Exercise text:
################

Westbrook Beach Meeting Brings Heat Indoors
It was a hot steamy night outside, but there was also plenty of heat indoors last week at the special Board of Selectmen (BOS) meeting to weigh the status of Middle Beach. The selectmen eventually voted to remove the beach’s public swimming area designation.
Tension was present from the very beginning when Selectman Chris Ehlert stood up and challenged First Selectman Noel Bishop’s timing in scheduling the Aug. 19 meeting to resolve the Middle Beach swimming area question.
“I am disgusted with you and your lack of leadership from July 9 (the date of the last selectmen’s meeting on Middle Beach) to Aug. 19—and how we have dragged our feet. We’ve had three Board of Selectmen meetings [since then] and no new information. We could have done something back in July,” Ehlert said to Bishop and the crowd.
Ehlert’s point was that at the July 9 BOS special meeting on Middle Beach, most of the speakers at that time said they wanted the BOS to end the new public swimming area designation.
The official swimming area designation had been approved by the State Department of Energy and Environmental Protection in fall 2014 after the town had applied for it. When the summer beach season began, the town installed float lines punctuated by bright orange buoys to define the new swimming area. That’s when the Middle Beach Association members began to call in complaints to the first selectman’s office.
The July 9 meeting of the selectmen was called to allow residents to comment on the status of Middle Beach and the new designated swimming area. At that meeting, Health Director Sonia Marino explained to the residents that the designation also brought new requirements. Among the new requirements the designation triggered were the need for a public toilet facility and an emergency phone. Also the beach, now accessed with a set of stairs, might need to be made handicapped-accessible. The consensus then was to end Middle Beach’s designation as a public swimming area.
Bishop scheduled a new special Board of Selectmen’s meeting five weeks later, on Aug. 19, to rehash the Middle Beach issues and make a decision on its status.
But Mother Nature in the meantime had already forced the issue. Twice the row of buoys and floats that defined the new Middle Beach swimming area had been tossed up on the beach by heavy winds and rain. At last week’s meeting, Ehlert said it was time to act.
“Let’s make a decision tonight. I’ve asked for this for weeks,” said Ehlert.
As for the effect of removing the public swimming area designation, under the public health code, all official public swimming areas have to be tested routinely by the Health Department for the presence of contaminants like e. coli bacteria. Marino conducts these routine tests of the town’s public West Beach, the beach unit that includes the Town Beach parking lot and extends along Seaside Avenue to the Elks Club.

################

Data excerpts:
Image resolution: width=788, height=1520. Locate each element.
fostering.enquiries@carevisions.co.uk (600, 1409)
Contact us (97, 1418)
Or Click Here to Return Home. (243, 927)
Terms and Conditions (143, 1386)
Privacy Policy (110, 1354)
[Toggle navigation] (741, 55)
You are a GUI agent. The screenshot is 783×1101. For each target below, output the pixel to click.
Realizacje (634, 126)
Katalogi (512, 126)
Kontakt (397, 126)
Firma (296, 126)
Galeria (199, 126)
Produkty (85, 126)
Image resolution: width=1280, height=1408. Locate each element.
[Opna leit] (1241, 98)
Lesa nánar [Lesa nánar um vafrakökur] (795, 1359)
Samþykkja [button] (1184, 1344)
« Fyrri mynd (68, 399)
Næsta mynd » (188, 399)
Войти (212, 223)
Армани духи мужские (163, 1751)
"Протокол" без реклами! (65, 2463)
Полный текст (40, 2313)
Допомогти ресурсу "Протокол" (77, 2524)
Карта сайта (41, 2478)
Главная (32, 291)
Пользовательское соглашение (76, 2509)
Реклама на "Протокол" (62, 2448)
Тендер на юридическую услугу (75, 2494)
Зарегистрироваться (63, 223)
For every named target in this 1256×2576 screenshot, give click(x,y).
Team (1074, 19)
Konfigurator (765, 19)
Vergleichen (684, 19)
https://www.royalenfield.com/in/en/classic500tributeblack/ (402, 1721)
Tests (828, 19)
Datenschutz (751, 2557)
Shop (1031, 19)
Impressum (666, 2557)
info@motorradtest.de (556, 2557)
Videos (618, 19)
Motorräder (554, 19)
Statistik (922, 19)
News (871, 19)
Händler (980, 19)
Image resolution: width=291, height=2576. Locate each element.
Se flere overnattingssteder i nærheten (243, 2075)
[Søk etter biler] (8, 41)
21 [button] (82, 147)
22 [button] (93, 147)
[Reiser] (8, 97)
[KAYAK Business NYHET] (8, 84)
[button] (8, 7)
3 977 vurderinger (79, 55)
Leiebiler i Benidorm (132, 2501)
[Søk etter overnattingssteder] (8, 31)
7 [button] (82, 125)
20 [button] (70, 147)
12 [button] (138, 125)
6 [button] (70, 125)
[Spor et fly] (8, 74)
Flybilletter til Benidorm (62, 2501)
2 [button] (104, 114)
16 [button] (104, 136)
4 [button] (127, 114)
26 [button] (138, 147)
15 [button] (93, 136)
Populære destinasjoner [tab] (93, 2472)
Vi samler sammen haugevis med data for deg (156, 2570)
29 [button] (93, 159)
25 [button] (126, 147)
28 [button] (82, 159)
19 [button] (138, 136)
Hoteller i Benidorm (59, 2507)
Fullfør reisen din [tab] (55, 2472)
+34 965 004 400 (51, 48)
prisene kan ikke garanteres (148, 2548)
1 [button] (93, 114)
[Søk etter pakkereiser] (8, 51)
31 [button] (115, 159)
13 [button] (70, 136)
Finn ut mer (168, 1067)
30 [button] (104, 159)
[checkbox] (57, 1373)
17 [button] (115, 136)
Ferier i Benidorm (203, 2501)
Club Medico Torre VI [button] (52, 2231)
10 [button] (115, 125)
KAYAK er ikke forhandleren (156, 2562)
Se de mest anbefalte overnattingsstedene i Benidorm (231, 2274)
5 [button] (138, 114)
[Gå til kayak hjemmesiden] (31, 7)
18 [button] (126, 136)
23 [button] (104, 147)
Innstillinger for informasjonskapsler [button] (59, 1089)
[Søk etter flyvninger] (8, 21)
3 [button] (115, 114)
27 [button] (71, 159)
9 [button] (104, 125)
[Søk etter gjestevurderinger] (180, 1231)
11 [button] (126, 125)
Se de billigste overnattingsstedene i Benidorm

################

Required actions:
1. Answer these questions from the Middle Beach article:
(a) Which state agency approved the official swimming area designation, and when?
(b) What two facilities did the designation require, according to the article?
(c) What twice tossed the buoys and floats up onto the beach?
2. Copy everything in the Middle Beach article from "The July 9 meeting" down to "on its status." word for word.
The material after the Middle Beach article is separate from it.

Answers by task:
1.
(a) The State Department of Energy and Environmental Protection approved it in fall 2014.
(b) It required a public toilet facility and an emergency phone.
(c) Heavy winds and rain tossed them up.

2.
The July 9 meeting of the selectmen was called to allow residents to comment on the status of Middle Beach and the new designated swimming area. At that meeting, Health Director Sonia Marino explained to the residents that the designation also brought new requirements. Among the new requirements the designation triggered were the need for a public toilet facility and an emergency phone. Also the beach, now accessed with a set of stairs, might need to be made handicapped-accessible. The consensus then was to end Middle Beach’s designation as a public swimming area.
Bishop scheduled a new special Board of Selectmen’s meeting five weeks later, on Aug. 19, to rehash the Middle Beach issues and make a decision on its status.